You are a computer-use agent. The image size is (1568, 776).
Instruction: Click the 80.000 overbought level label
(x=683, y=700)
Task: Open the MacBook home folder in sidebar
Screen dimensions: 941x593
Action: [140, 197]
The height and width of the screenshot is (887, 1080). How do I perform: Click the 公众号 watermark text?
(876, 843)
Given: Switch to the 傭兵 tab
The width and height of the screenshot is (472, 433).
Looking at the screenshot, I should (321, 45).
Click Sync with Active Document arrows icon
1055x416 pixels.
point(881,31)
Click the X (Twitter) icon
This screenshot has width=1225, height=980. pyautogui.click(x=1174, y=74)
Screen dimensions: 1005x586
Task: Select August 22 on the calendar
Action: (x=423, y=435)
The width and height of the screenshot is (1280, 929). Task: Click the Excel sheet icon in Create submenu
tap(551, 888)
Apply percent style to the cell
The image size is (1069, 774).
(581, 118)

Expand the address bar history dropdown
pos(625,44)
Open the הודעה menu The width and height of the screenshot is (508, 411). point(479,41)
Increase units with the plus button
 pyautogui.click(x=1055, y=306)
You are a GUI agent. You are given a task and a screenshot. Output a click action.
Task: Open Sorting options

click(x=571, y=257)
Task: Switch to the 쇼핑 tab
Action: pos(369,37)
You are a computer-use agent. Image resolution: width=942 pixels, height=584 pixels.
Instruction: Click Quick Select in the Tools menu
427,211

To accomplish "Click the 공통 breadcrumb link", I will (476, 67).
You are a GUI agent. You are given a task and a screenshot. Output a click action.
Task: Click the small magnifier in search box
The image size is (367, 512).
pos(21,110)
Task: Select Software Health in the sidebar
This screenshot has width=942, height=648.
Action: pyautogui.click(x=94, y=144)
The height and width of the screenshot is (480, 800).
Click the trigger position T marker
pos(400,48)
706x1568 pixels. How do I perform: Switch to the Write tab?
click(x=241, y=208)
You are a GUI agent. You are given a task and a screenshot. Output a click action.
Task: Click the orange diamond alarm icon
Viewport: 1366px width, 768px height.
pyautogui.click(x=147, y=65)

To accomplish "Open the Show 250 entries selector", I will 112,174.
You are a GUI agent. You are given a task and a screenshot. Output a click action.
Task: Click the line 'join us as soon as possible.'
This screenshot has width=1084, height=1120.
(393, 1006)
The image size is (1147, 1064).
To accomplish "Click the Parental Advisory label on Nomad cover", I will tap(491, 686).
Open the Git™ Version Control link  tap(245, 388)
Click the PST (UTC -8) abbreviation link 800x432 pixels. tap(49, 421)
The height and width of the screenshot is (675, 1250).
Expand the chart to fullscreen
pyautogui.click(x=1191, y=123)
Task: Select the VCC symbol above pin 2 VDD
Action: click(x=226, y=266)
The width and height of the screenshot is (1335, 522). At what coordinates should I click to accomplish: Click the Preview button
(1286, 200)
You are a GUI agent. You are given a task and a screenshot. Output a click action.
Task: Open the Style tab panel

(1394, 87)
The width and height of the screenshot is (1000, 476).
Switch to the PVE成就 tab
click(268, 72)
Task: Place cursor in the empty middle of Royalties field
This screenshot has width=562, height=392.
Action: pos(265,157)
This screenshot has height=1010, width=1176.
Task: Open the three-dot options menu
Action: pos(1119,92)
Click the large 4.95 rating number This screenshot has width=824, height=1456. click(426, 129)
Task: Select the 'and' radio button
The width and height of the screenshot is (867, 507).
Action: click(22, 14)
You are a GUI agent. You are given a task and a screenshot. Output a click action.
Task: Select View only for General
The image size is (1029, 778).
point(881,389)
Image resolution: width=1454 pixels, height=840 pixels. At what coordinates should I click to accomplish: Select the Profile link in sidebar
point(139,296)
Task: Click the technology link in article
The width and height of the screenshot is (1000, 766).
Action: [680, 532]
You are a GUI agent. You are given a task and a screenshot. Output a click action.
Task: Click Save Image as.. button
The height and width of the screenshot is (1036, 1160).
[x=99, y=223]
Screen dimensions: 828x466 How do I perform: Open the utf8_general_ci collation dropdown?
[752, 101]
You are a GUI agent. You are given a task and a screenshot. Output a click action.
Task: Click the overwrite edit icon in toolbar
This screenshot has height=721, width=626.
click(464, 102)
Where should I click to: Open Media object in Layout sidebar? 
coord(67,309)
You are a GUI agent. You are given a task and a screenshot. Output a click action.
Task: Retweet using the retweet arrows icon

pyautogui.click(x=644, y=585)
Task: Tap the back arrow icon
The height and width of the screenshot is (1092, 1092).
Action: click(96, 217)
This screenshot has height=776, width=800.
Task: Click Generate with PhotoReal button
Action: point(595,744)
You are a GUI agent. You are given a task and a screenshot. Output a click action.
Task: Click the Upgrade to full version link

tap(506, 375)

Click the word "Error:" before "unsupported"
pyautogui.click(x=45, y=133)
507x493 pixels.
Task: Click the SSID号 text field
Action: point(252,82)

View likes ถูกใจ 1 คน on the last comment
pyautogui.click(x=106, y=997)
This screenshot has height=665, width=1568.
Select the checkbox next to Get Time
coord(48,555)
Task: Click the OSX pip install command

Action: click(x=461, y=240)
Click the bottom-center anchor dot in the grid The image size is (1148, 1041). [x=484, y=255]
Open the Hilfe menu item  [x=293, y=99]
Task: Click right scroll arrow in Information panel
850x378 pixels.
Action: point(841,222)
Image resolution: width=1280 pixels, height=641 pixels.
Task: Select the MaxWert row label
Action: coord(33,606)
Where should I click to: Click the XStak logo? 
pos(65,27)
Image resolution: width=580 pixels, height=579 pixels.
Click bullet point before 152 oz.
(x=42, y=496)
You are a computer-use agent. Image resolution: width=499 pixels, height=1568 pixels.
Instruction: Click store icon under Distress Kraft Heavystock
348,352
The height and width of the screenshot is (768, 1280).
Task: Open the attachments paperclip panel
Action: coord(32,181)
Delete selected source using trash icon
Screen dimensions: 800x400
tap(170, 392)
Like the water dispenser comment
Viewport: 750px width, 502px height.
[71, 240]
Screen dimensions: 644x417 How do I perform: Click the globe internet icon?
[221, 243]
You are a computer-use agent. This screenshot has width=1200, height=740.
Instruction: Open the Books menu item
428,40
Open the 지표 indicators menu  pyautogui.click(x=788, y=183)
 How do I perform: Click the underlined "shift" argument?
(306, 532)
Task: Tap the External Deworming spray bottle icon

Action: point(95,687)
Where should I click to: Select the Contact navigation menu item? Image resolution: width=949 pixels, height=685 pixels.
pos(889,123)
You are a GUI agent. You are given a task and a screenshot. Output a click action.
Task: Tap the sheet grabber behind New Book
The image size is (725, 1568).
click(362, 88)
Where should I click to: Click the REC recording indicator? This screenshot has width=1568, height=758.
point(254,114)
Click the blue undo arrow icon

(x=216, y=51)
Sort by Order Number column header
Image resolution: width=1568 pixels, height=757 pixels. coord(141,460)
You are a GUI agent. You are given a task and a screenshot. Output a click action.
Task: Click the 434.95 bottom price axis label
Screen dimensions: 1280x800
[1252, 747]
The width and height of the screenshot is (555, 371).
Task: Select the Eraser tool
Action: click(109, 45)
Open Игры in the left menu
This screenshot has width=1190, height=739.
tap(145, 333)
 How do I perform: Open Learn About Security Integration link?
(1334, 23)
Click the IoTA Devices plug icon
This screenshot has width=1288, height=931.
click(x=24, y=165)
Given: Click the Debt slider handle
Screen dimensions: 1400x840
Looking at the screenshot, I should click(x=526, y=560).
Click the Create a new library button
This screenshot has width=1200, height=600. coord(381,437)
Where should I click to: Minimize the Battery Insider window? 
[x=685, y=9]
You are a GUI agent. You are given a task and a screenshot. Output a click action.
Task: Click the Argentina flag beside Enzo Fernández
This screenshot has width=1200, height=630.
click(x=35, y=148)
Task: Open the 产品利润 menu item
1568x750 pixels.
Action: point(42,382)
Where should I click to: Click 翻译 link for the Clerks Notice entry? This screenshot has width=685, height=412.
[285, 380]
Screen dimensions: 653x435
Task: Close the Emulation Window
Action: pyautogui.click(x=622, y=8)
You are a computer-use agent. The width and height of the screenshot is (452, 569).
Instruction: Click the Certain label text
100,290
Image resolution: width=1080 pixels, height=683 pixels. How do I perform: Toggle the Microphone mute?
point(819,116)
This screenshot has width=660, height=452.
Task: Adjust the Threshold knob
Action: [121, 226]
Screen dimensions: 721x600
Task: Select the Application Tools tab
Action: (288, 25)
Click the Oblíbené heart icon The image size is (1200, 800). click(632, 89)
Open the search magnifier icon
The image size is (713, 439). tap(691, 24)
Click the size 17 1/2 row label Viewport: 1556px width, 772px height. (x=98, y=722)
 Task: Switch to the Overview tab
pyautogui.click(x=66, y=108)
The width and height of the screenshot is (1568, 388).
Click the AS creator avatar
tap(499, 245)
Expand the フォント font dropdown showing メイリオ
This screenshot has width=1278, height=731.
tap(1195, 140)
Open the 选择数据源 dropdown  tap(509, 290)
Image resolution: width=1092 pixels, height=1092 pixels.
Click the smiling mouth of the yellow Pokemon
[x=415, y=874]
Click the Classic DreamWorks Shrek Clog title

* Exercise prompt *
Would you please copy, word for word, everything above from the line containing "Click the word" down to the line containing "Click the bottom-center", those two lines included?

* Answer below *
Click the word "Error:" before "unsupported"
pyautogui.click(x=45, y=133)
507x493 pixels.
Task: Click the SSID号 text field
Action: point(252,82)

View likes ถูกใจ 1 คน on the last comment
pyautogui.click(x=106, y=997)
This screenshot has height=665, width=1568.
Select the checkbox next to Get Time
coord(48,555)
Task: Click the OSX pip install command

Action: click(x=461, y=240)
Click the bottom-center anchor dot in the grid The image size is (1148, 1041). [x=484, y=255]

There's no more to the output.